É PRECISO RESISTIR AO “DEMOFASCISMO” | por João Melo, Opinião/DN

O conflito geopolítico e ao mesmo tempo tribal que decorre presentemente na Ucrânia criou um novo (ou velho?) fenómeno, cada vez mais inegável e incontornável: o recurso, por parte das democracias, a métodos fascistas, a fim de imporem os seus pontos de vista e conquistarem “simpatias” para a sua causa. É o que eu chamo de “demofascismo”.

A recusa liminar em discutir a complexidade da situação na Ucrânia e em reconhecer que a história não começou no dia 24 de fevereiro de 2022, quando a Rússia invadiu o país vizinho, foi a primeira manifestação desse fenómeno.

Seguiu-se-lhe a onda de russofobia que assolou o Ocidente, com a discriminação de todo e qualquer cidadão russo, o cancelamento de artistas e desportistas, a proibição de obras literárias russas nas escolas e outras aberrações.

A essa tentativa de “desrussificação” a que assistimos, tão patética e delirante como o argumento da “desnazificação” usado por Putin, não escapam sequer algumas das mais reputadas autoridades ocidentais em termos de estratégia e liderança política que têm chamado a atenção para a insanidade da atual guerra na Ucrânia, como Kissinger ou a ex-chanceler alemã Ângela Merkel. Se não fossem de lamentar, as reações de alguns dos medíocres líderes ocidentais atuais aos alertas dessas figuras seriam motivo para umas boas risadas.

Mas o “demofascismo” suscitado pela guerra da Ucrânia vai mais longe. O Ocidente (leia-se: a santa aliança entre os EUA-NATO-União Europeia) não esconde a sua irritação e mal-estar com o facto de a maioria demográfica mundial, em particular o Sul Global (África, Ásia e América Latina), manter uma posição de cautela em relação à guerra na Ucrânia, evitando cair na armadilha do discurso maniqueísta hegemónico (diferente de “maioritário”).
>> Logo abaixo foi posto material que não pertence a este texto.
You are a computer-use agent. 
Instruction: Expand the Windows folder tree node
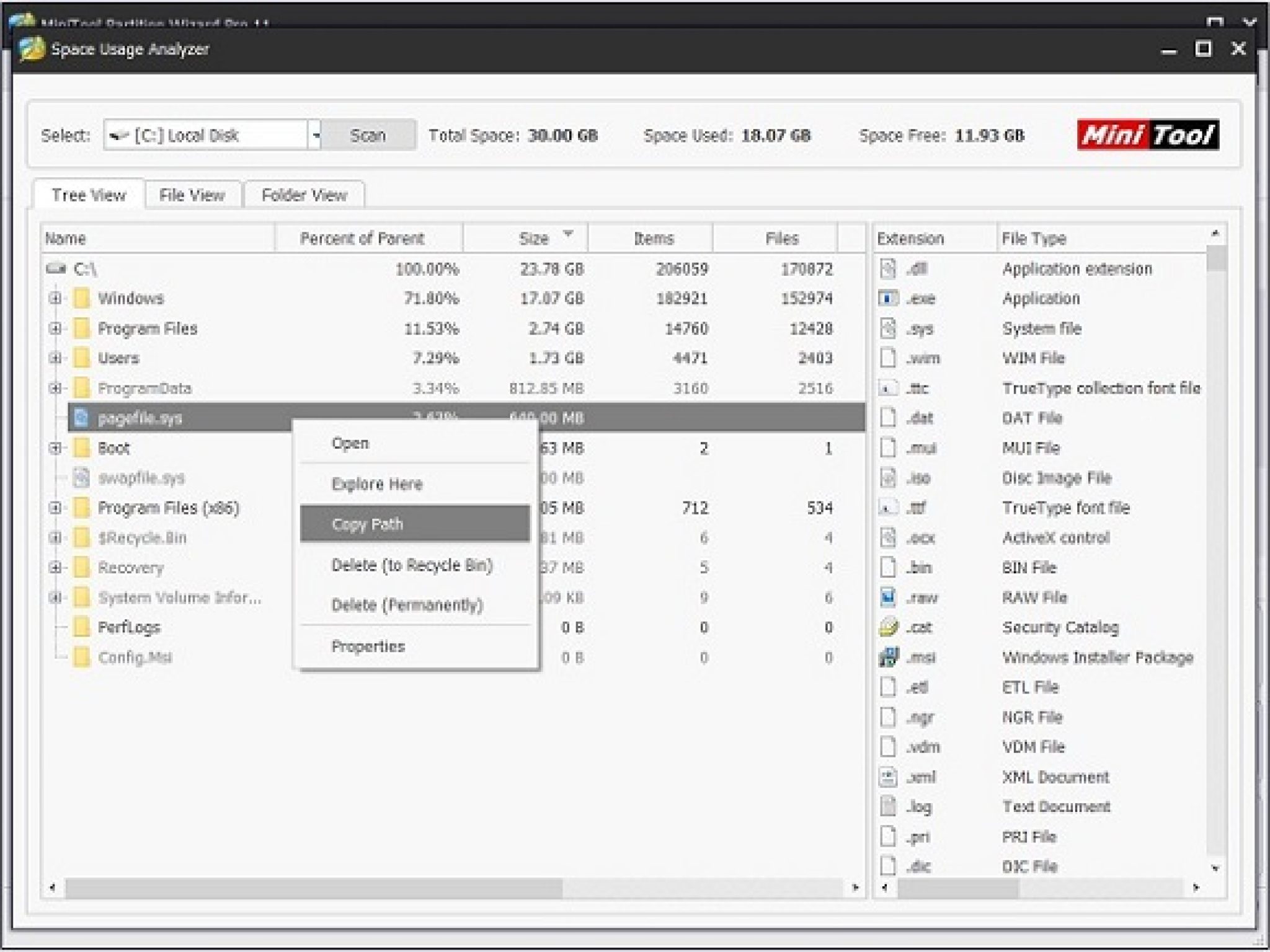click(55, 299)
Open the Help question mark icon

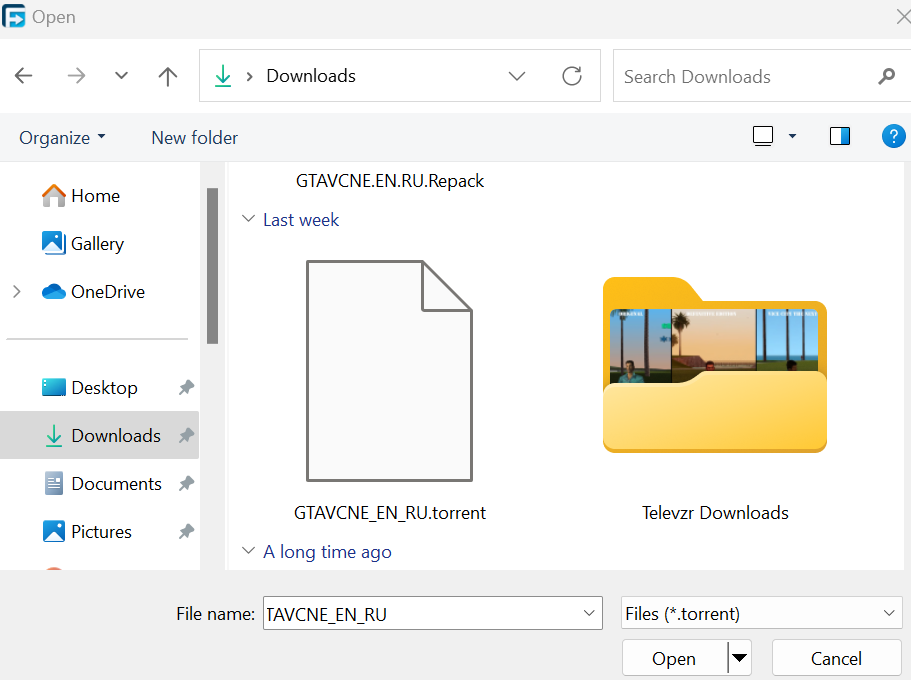point(893,137)
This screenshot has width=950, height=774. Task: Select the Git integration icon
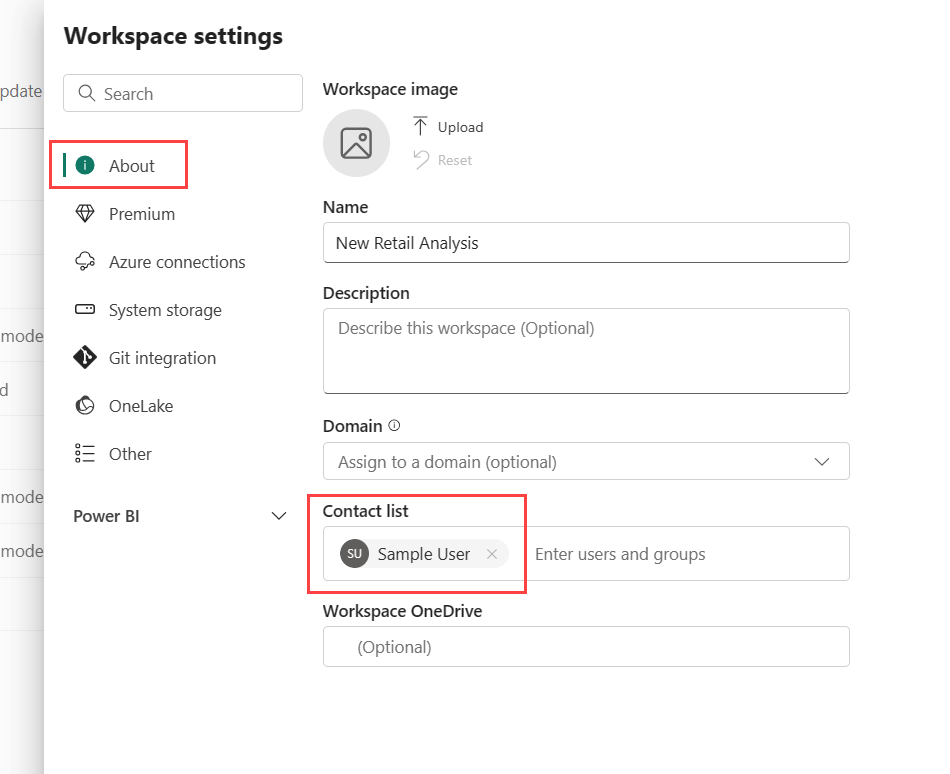tap(85, 357)
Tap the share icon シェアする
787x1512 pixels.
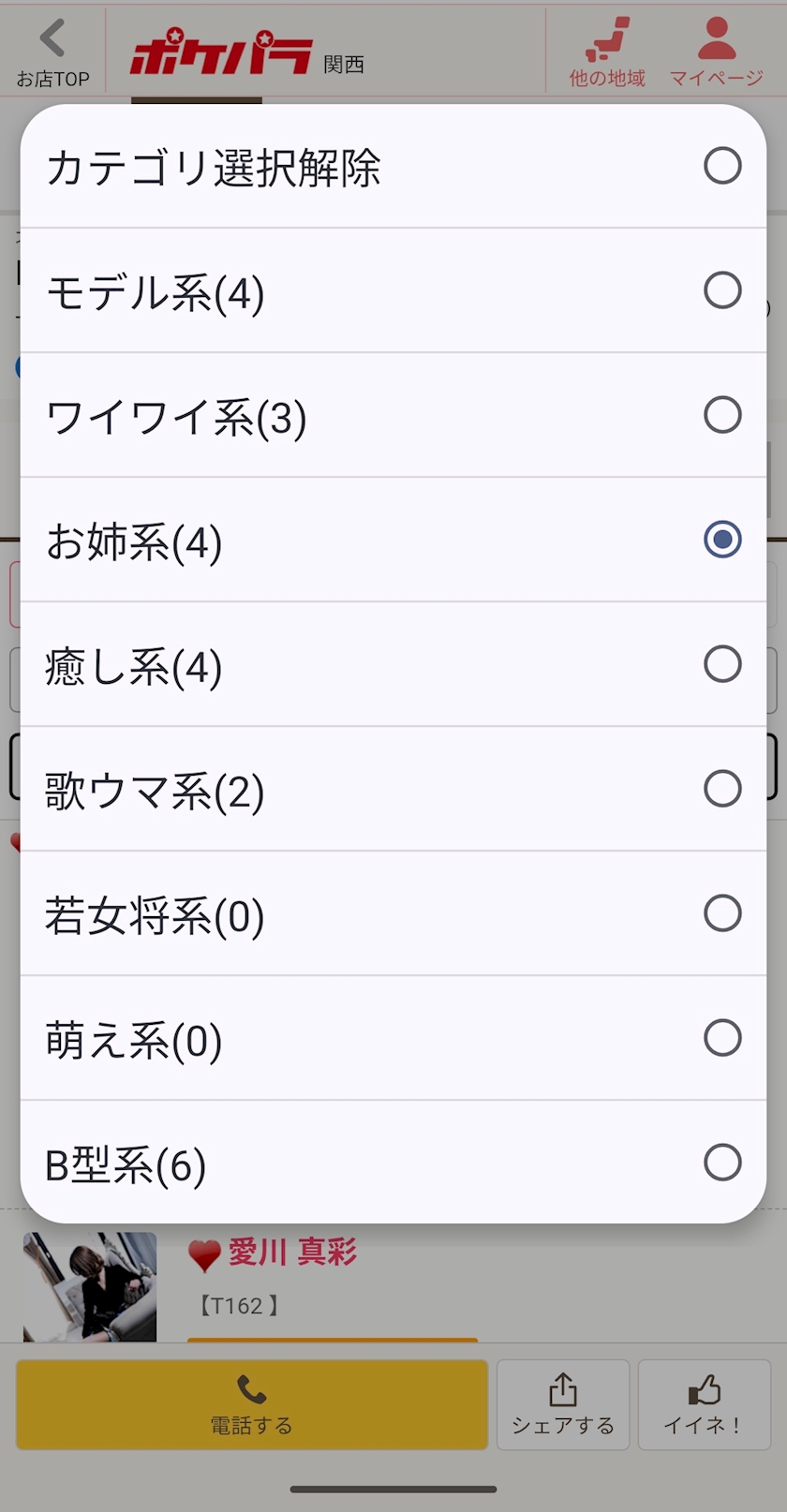coord(562,1390)
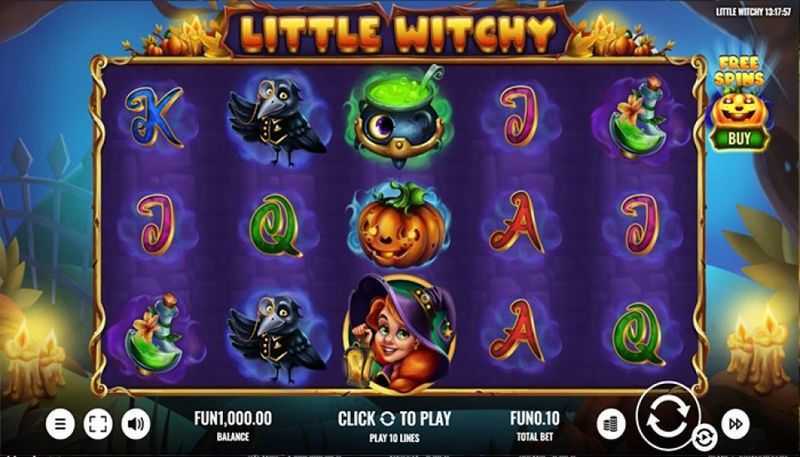Mute the game sound

tap(136, 424)
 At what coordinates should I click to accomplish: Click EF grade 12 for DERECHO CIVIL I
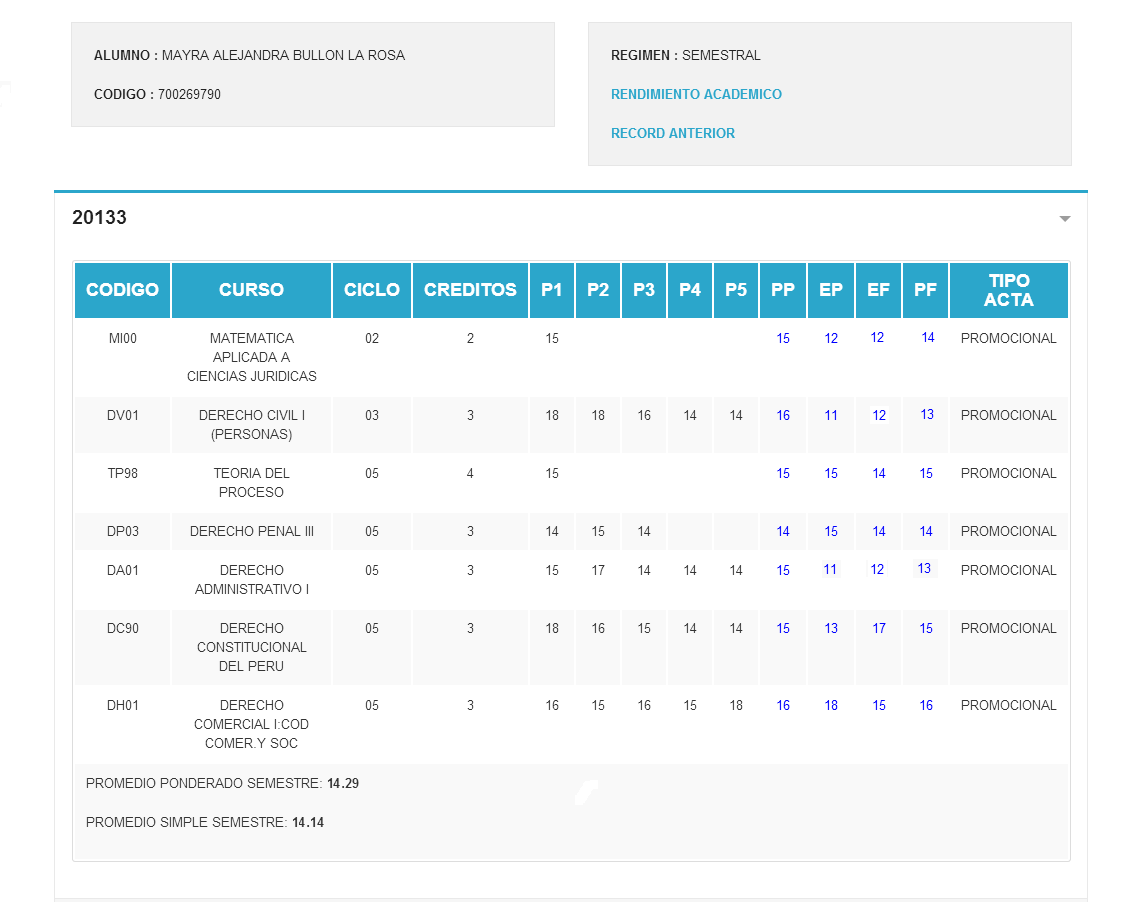877,415
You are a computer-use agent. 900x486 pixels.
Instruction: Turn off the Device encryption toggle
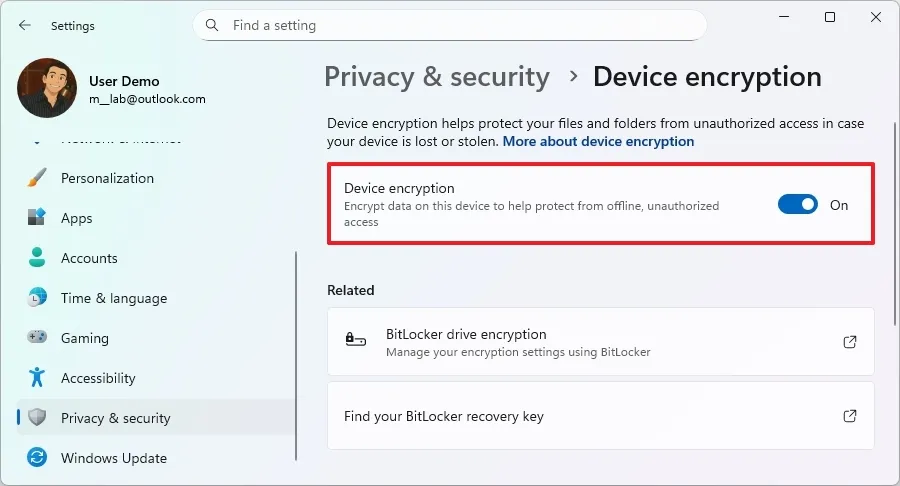(x=798, y=205)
O mais recente exemplo dessa irritação foi a aprovação pela Câmara de Deputados dos EUA, no passado dia 27 de abril de 2022, do “Countering Malign Russian Activities in Africa Act” (H.R. 7311). A medida autoriza o Departamento de Estado norte-americano a monitorar as ações de política externa da Federação Russa em África, incluindo as suas ações militares e outras manifestações “malignas”, seja lá o que isso for. Não li (talvez por minha falha) em nenhum dos grandes jornais europeus que habitualmente consulto nenhuma referência a esse facto, mas o canal de televisão da África do Sul (SABC) divulgou uma peça completa sobre o assunto, a qual pode ser vista no YouTube.

O saite (caro editor, deixe passar esse neologismo) de notícias etíope Borkena também publicou, no dia 31 de maio, uma matéria completa sobre esta medida aprovada pelo Congresso norte-americano.

“O Congresso dos EUA não tem o direito de ditar quais devem ser as relações entre a Federação Russa e os Estados-membros da União Africana”, lê-se no artigo, assinado por Abayomi-Azikwe. O autor não tem dúvidas de que o decreto aprovado pelos congressistas reforça o neocolonialismo em África.

Pergunta-se: qual é a posição oficial dos países africanos em relação à guerra na Ucrânia? Apoiarão eles a invasão russa, tal como querem fazer crer os “demofascistas” atuais, recorrendo ao velho lema “quem não está comigo está contra mim”?

Não. A posição africana é simples: é preciso encontrar uma solução diplomática para a guerra em questão.

Os ideólogos ocidentais querem convencer-nos de que, na Ucrânia, está a travar-se uma guerra entre a democracia e a autocracia. O Sul Global não está convencido disso.

Na verdade, a realidade político-ideológica na Ucrânia e na Rússia tem mais semelhanças e afinidades do que reza a propaganda, quer russa quer ocidental.

Portanto, África não pode ser forçada a escolher um ou outro lado. Tal como defendeu Subrahmanyam Jaishankar, ministro dos Negócios Estrangeiros da Índia, no caso do seu país, África deve poder posicionar-se, relativamente a qualquer tema, de acordo com um balanço entre os seus valores e os seus interesses.